Tracing JITs Hot loop detected spanning multiple methods

  • Record exact execution path
  • Compile: loop_header → methodA → methodB → loop_back
  • One flat piece of native code

Graal methodA is hot

  • Compile methodA
  • Inline methodB call
  • Inline methodC call
  • Result looks similar but structured around methodA

Saturday, 4 October 2025

Python venvs

In the past I used to install Python modules globally, but since quite a while ago I'm careful to use separate virtual environments (venv) for all my projects. I guess anyone doing any non basic Python stuff will be familiar with venvs, so I'm not going to explain here what a venv is, but to provide some information that though pretty simple feels useful and interesting to me.

We create a new virtual environment with: python -m venv .venv. Notice that .venv is just the name of the folder where the venv will be created, we can use any name, but .venv (or env or venv) is a sort of convention. Then we activate the venv with: source .venv/bin/activate (or .venv\Scripts\activate in Windows).

The python version that we use when creating the virtual environment is the one the venv will use.
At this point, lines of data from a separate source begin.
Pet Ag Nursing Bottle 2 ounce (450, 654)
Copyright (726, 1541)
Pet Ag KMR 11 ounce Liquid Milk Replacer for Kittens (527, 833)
That means that if we have several python versions (the system one, let's say 3.12, and several altinstalls, let's say 3.11, 3.13), if we create the venv using 3.13 (python3.13 -m venv .venv), when we activate the venv it will use the python3.13 altinstall, regardless of whether we type python, python3 or python3.13

That's so because inside the venv (.venv/bin) we have these symlinks:
python -> python3.13
python3 -> python3.13
python3.13 -> /usr/local/bin/python3.13

If we want to launch a python script in certain venv (I mean in one go, not the typical thing of opening a terminal, activating the venv in that terminal and then launching the python script), we can just put this in a launcher.sh script:
source /path/to/.venv/bin/activate && python /path/to/script.py
This will activate the venv in the bash process that runs the script and hence the python invocation will be done with the python pointed from the venv.

There's a more direct approach that I was not aware of until recently. We don't need to activate the venv, we can just type this:
/path/to/.venv/bin/python /path/to/script.py

All this works because the venv mechanism is implemented by python itself, it's not a third party addition. When we activate a venv with source .venv/bin/activate what is happening mainly is that it's prepending the path to .venv/bin to our PATH variable, that's all. That way we'll reach those symlinks that we've seen that point to the python installation used during the venv creation. So if in the end we're just running that global python installation, how is it that it will find the packages locally installed in: .venv/lib/python3.13/site-packages?

Well, that's so because when started, python checks if a pyenv.cfg file exists in a path relative to the path used for launching python (so in this case the path to that symlink). I guess it gets the path used for launching it by checking argv[0]. If that file (.venv/pyenv.cfg) exists, it will use it for:

  • It adjusts sys.path to point sto the venv’s lib/python3.13/site-packages
  • It sets sys.prefix and sys.exec_prefix to the venv directory
  • It avoids loading global site-packages (unless configured to do so)

With regards to installing packages with pip in a venv, we have to notice that pip is a bootstrap python script and a python module. When we create a venv, 3 pip scripts are created in .venv/bin:


pip
pip3
pip3.13

Each of them is a python script with a shebang pointing to the python version used during the venv creation. They look like this:


$ cd .venv/bin 
$ more pip
#!/myProjects/my_app/.venv/bin/python3.13
# -*- coding: utf-8 -*-
import re
import sys
from pip._internal.cli.main import main
if __name__ == '__main__':
    sys.argv[0] = re.sub(r'(-script\.pyw|\.exe)?$', '', sys.argv[0])
    sys.exit(main())

And a pip module is installed inside the site-packages of that venv, (e.g: .venv/lib/python3.13/site-packages/pip). So when we run any of those pip scripts in the venv, they load the python version that was used when creating the venv, and that python version will see the pyenv.cfg file, prepend the .venv/site-packages to sys.path, and that way load the pip module in the .venv site-packages.